消費税の出発点をたどると、1989年4月の導入(税率3%)は決して唐突な政策ではありませんでした。その10年前、1979年の大平内閣による「一般消費税」構想、1987年の中曽根内閣による「売上税」法案は、いずれも事業者、とりわけ中小小売業者の強い反対と国民の反発によって廃案・頓挫しています。当時は高度経済成長の終焉と少子高齢化を見据え、所得税に偏重した税制から、広く薄く負担を分ける安定財源への転換が急務とされていました。消費税導入直後の1990年時点でも、国・地方を合わせた税収に占める直接税の割合は79%に達しており(東京財団政策研究所調べ)、導入前はこれを上回る直接税依存の構造だったとみられます。
竹下内閣はこの二度の失敗から学び、事業者免税点制度(当初売上高3,000万円以下)、簡易課税制度、そして取引ごとの転嫁を円滑にする帳簿方式(インボイス不要)という、事業者の事務負担を軽くする設計を組み込みました。この配慮があってはじめて、1988年12月の法成立、1989年4月の導入にこぎつけたのです。裏を返せば、消費税という制度は「税をどう徴収するか」という発想よりも先に、「小売の現場にどこまで負担を強いずに済むか」という発想から設計が始まった制度だったと言えます。

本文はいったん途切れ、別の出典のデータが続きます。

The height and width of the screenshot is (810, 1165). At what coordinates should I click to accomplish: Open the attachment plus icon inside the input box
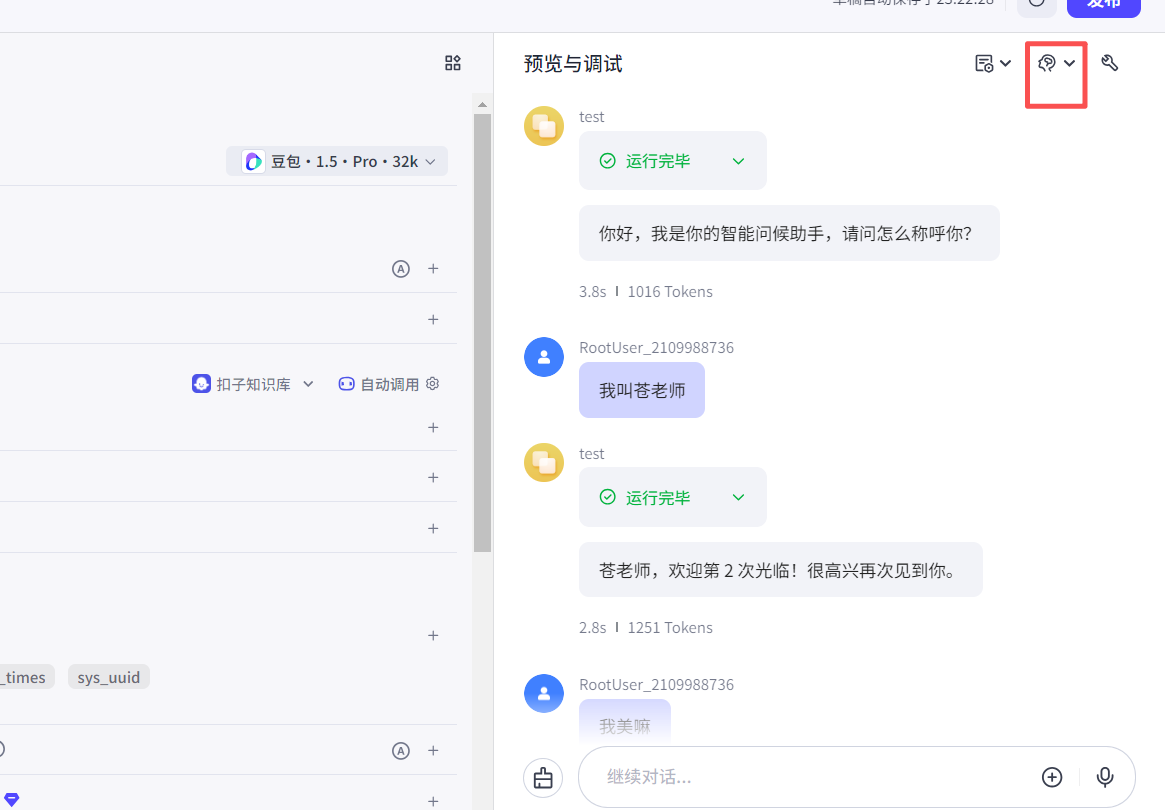point(1052,777)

かつて中小小売業者の反発は、制度設計そのものを「事業者にどう配慮するか」を軸に組み立てさせるほどの力を持っていました。そして37年を経た今、政府は逆に「食品の税率を下げる」という、事業者にとって追い風となる決定を下しています。増税の歴史の裏側には、常に「事業者側がどう反応するか」という力学が存在していたのです。
興味深いのは、導入時に事業者負担への配慮として選ばれた「帳簿方式(インボイス不要)」が、2023年10月のインボイス制度導入によって大きく転換したことです。事業者の事務負担を軽くするために生まれた制度が、37年の間に、事務負担を重くする方向へと少しずつ変化してきました。この振れ幅こそ、消費税という制度の宿命です。

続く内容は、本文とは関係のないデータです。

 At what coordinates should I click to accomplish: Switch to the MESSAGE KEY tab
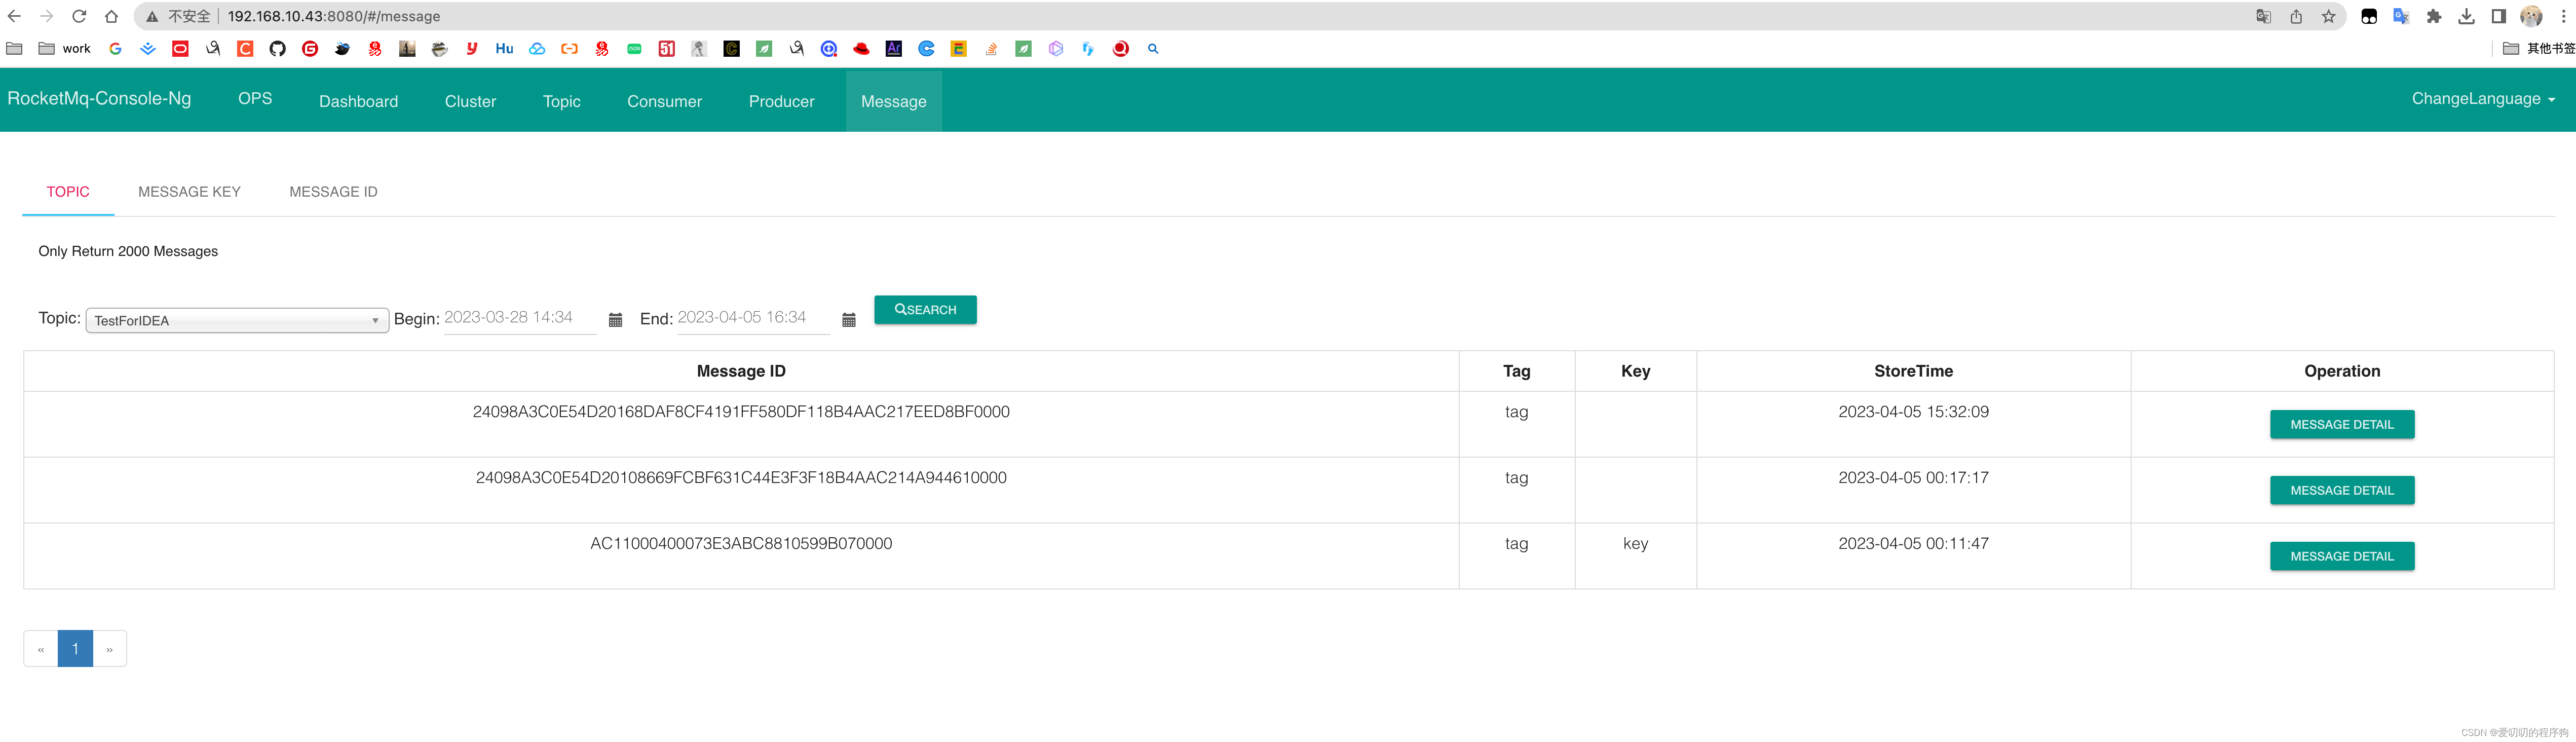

37年間、消費税は一貫して「上げる」方向にしか動いてきませんでした。2027年の「1%特例減税」は、その意味で前例のない政策です。過去の増税対応マニュアルの多くは「税率が上がるときにどう対応するか」を想定して作られているはずです。消費税がどのような経緯で生まれてきたかを振り返ることは、単なる歴史の勉強ではなく、これから迫る変化にどう備えるか、今のうちに議論を始めておくべき土台です。